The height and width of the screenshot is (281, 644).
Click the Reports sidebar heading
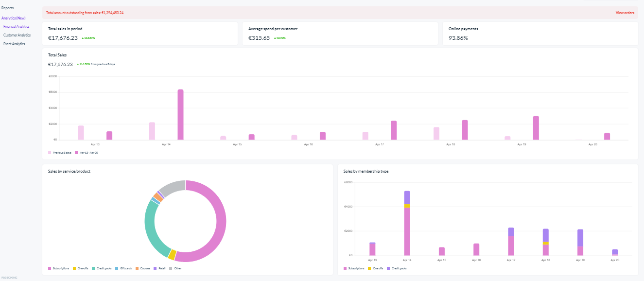(x=7, y=8)
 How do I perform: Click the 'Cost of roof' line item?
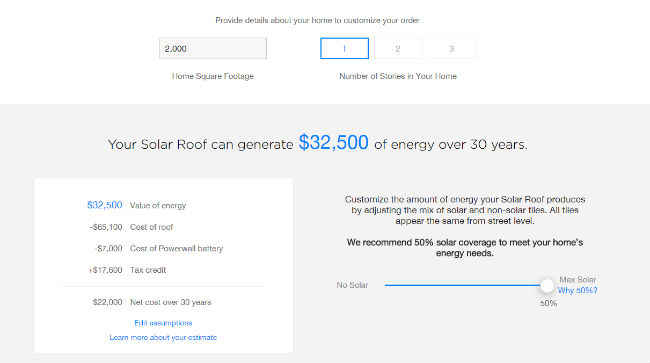pyautogui.click(x=131, y=227)
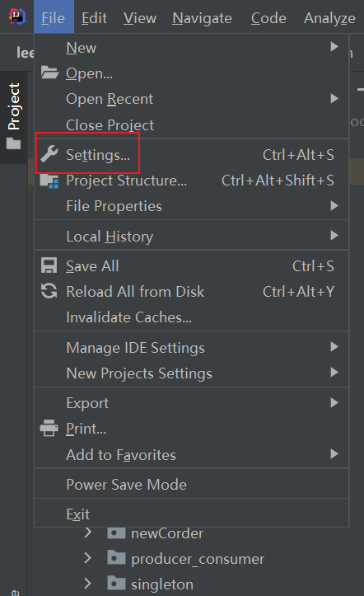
====
_What the task asks_.
Every line of the data above should be returned exactly, with the pictures removed.

_Exercise result_.
The height and width of the screenshot is (281, 644).
Click the Reports sidebar heading
(x=7, y=8)
 How do I perform: Click the 'Cost of roof' line item?
pyautogui.click(x=131, y=227)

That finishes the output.